Overview

SeaWulf is Stony Brook University's flagship high-performance computing (HPC) cluster, representing a cutting-edge computational resource designed to accelerate research across diverse scientific disciplines. The system's name cleverly blends "Seawolf" (Stony Brook's mascot) with "Beowulf," paying homage to one of the earliest HPC cluster architectures.

Built with state-of-the-art components from leading technology partners including AMD, Dell, HPE, IBM, Intel, and Nvidia, SeaWulf serves the campus research community as well as industrial partners. The cluster is housed in Stony Brook's Computing Center and represents a significant investment in research infrastructure.

Technical Specifications

Core Architecture

Node Types

• 40-core nodes: Standard compute nodes for general-purpose workloads
• 96-core nodes: High-core-count nodes for parallel processing
• GPU nodes: Equipped with 4x K80 24GB GPUs each for accelerated computing
• High-bandwidth memory (HBM) nodes: Intel Xeon CPU Max Series with HBM
• High-memory nodes: Up to 1TB DDR5 memory for memory-intensive applications

Recent Upgrades (2023)

The recent $1.6 million upgrade introduced:

• HPE ProLiant DL360 Gen11 servers
• Intel Xeon CPU Max Series processors with high-bandwidth memory
• Enhanced memory bandwidth resulting in 2-4x faster application performance
• Four nodes with 1TB DDR5 memory configured in cache mode

Key Capabilities

High-Speed Networking

SeaWulf's nodes are interconnected via high-speed InfiniBand networks by Nvidia, enabling exceptional data transfer rates ranging from 5 to 50 gigabytes per second. This high-performance networking infrastructure ensures efficient communication between nodes for parallel computing workloads.

Heterogeneous Computing

The cluster supports both CPU and GPU computing paradigms, making it suitable for a wide range of computational approaches including traditional HPC workloads, machine learning, and AI applications.

Memory Architecture

With the integration of Intel Xeon CPU Max Series processors featuring high-bandwidth memory, SeaWulf offers significant advantages for memory-intensive applications. The HBM technology dramatically improves data movement between memory and processors.

Research Applications

SeaWulf supports a diverse array of research disciplines and computational methodologies:

• Computational Physics: Large-scale simulations and modeling
• Climate Science: Weather prediction and climate modeling
• Bioinformatics: Genomics, proteomics, and molecular dynamics
• Materials Science: Quantum mechanical calculations and materials discovery
• Machine Learning & AI: Deep learning model training and inference
• Engineering: Computational fluid dynamics and structural analysis
• Data Science: Big data analytics and statistical computing

Access and Partnerships

SeaWulf serves both the Stony Brook University research community and external industrial partners, fostering collaboration between academia and industry.
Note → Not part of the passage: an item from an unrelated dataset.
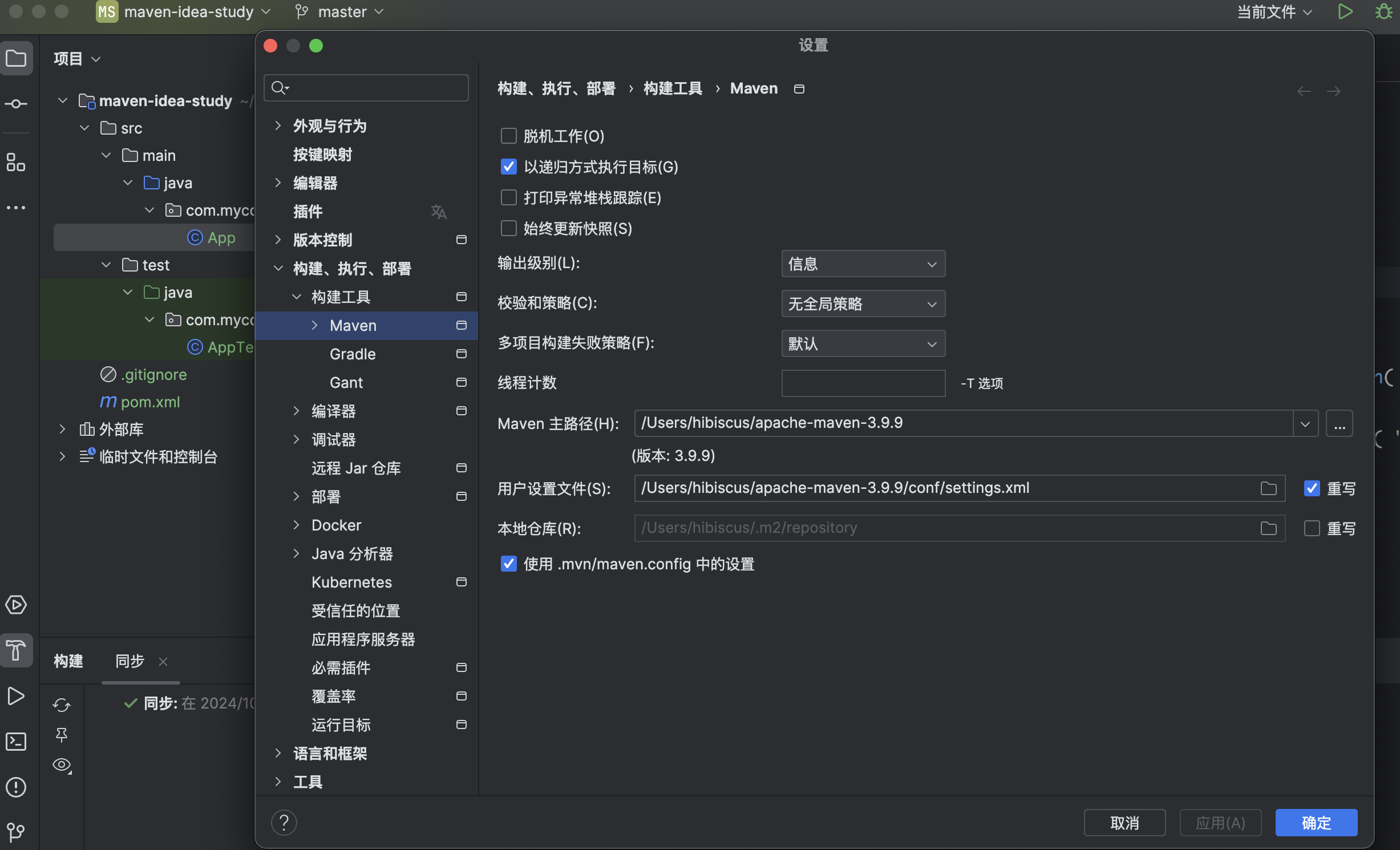Switch to the 同步 tab in the build panel
1400x850 pixels.
[x=130, y=661]
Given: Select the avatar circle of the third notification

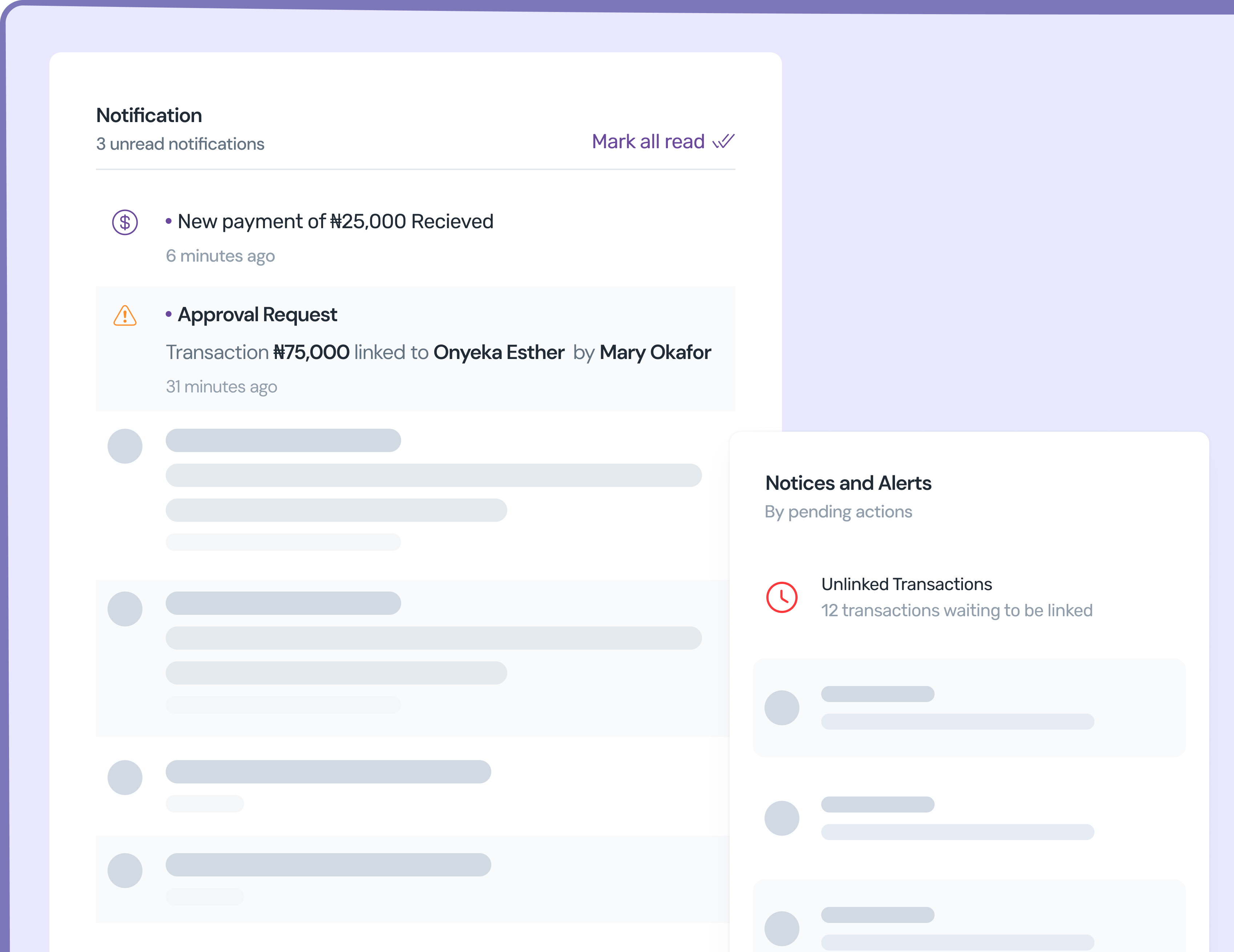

The system is available to researchers across all disciplines who require high-performance computing resources for their work.

Strategic Importance

As one of the most powerful academic computing resources in the region, SeaWulf positions Stony Brook University at the forefront of computational research. The cluster's cutting-edge architecture, including its pioneering use of high-bandwidth memory technology, makes it an invaluable tool for advancing scientific discovery and maintaining the university's competitive edge in research computing.

The system's heterogeneous design and substantial computational power enable researchers to tackle increasingly complex problems that would be impossible to solve with conventional computing resources, supporting breakthrough research across multiple scientific domains.